And I’m faced with blank screens and ideas that need to be translated from thought bubbles to words on a page – and this is where the hard begins.
Drafting for me was always full immersion. I’d interrupt myself while having a conversation to say “what about…” or “what if…” and then scramble for my keyboard. I’d have 4K Saturdays while St. Matt watched or played tennis. I’d stumble into bed just hours before my alarm because I was being carried along by an avalanche of words. I’d watch my word and page counts rise with delicious pleasure. The real world seemed almost secondary or less tangible than the one in my head – as if it were the layer under which I super-imposed my story.
Well, baby spit up is tangible. And wet and smelly. Baby cries and giggles aren’t to be ignored. And while I’d like to put on my WIP playlist after the Schmidtlets are asleep, it clashes with the ceaseless repetition of the classical playlist on their sound machine. Or the tinkling of their mobile. I can’t tune those out, can’t shut the baby monitor off – and can’t close out this world to escape into one of my own creation.
So I’ve had to work around this, find ways to invite the babies into the world of my head, and find ways to incorporate that world into my reality.
Baby A’s definition of bliss is snuggling in my lap, so I’ve spent hours reading and singing pieces and scenes to him. I just try not to take it personally if he falls asleep. *makes note: scene needs more tension *
Baby B is a mover. He inherited his fidgetpants from me – so I settle both boys in their stroller and we head out on the walking paths. They watch trees and hunker down for naps and I brainstorm, scratching hasty fragments in the notepad I keep in the stroller for this purpose.
And the simultaneous nap? It’s as elusive as a unicorn and just as magical, but when it occurs, I take advantage. I may not be able to fully immerse myself in the world in my head – but with a reality this adorable, I’m not sure I want to.
Speaking of simul-naps. There’s one occurring right now –-  time to go unleash some words.

An Infestation of Adorable

Casa Schmidt is being invaded! Thankfully it’s the cutest infestation that’s ever occurred. Baby things are slowly taking over: there’s a pack ‘n play box under the piano; a boppy blocking the bookshelf; two highchairs and two car seats stacked in our family room. And the NTB forget it, I won’t open the door for fear of tripping over the baskets of blankets, clothing and toys waiting to be organized.

Sometimes they arrive at a trickle: a box waiting on the porch when I get home from a puggle walk or a gift bag from a friend when we meet for lunch. Other times it’s a deluge, like this weekend when I went to MA for my first shower. A car packed to the brim with boxes and bags and a long drive home full of “Bruschi, that rattle is NOT for you. Leave it!

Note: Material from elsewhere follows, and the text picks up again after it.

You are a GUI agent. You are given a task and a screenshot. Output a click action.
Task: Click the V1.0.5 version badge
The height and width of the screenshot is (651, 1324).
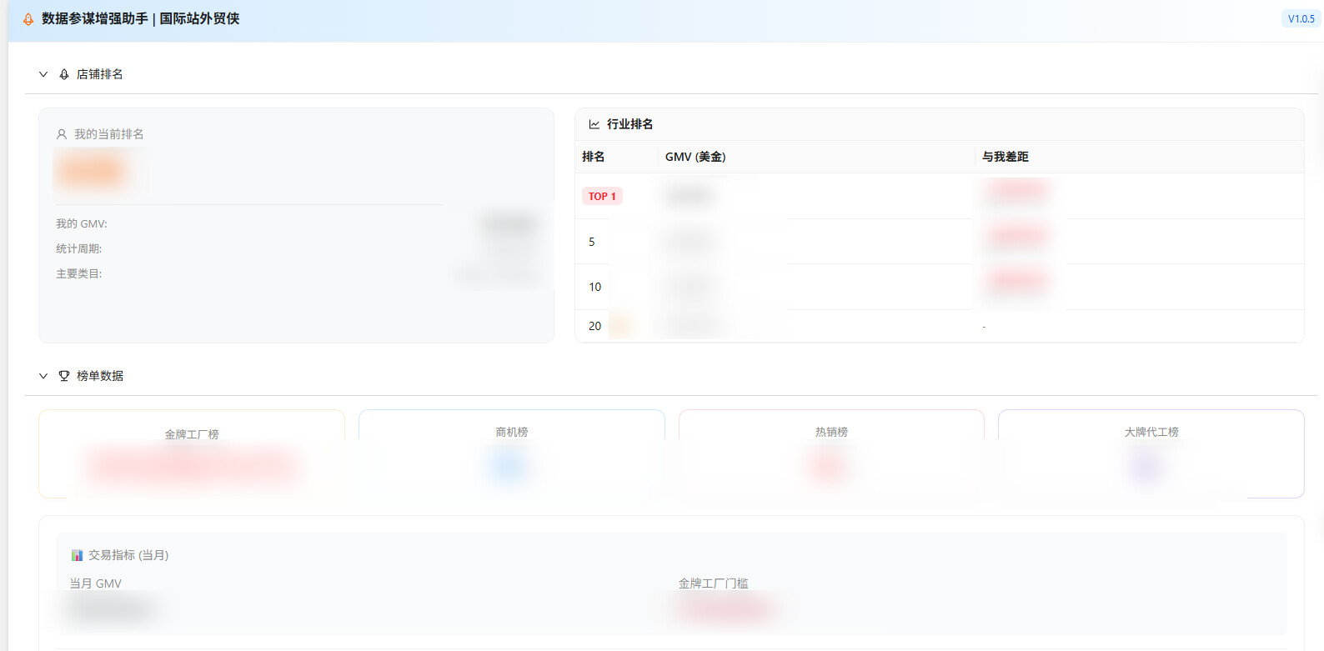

As the piles of baby stuff and my twin belly grow, the growth takes on new meaning: this is real. Soon the Schmidtlets will be sitting in those seats, wearing those clothes.

It occurs to me, this whole process of being spoiled rotten/stuff accumulation is a lot like planning a new book and getting to know the characters and the world.

Sometimes facts come slowly – they pop up by surprise – but instead of a FedEx man at the door, it’s a moment of Wow, my heroine’s hair is curly or my hero used to be studly jock, but he’s not anymore. I add these to my character profiles where facts accumulate in piles, while I try to figure out if they’re significant – and, yes, curly hair IS important in my WIP – or even if they’re true.

Knowledge also comes in a flash flood; I’ll wake up with a scene fully formed in my mind, or come back from a swim with a major plot point resolved.

In both instances, I’m forever changing my mind. Bumpo seat? Baby pod? Neither? I read reviews, ask advice from mothers and add and remove these items from my registry. With writing, there’s the same vacillation. The include and delete. Rewrites. The long e-mails to CP’s and bracketed comments of [cut this? Or amp up? Ahhh! Decide later!]

But neither process is overnight – and they aren’t to be rushed. I want those Schmidtlets to stay just where they are for a few months yet. They’re not ready and I’m not ready for them either. (Um, cribs… we need to get those).

My WIP’s not ready either. We’re still getting to know each other. The better I understand my characters, the more realistic they’ll be on paper. Real people are many-faceted, and the most realistic and resonant characters I’ve read have been equally complicated.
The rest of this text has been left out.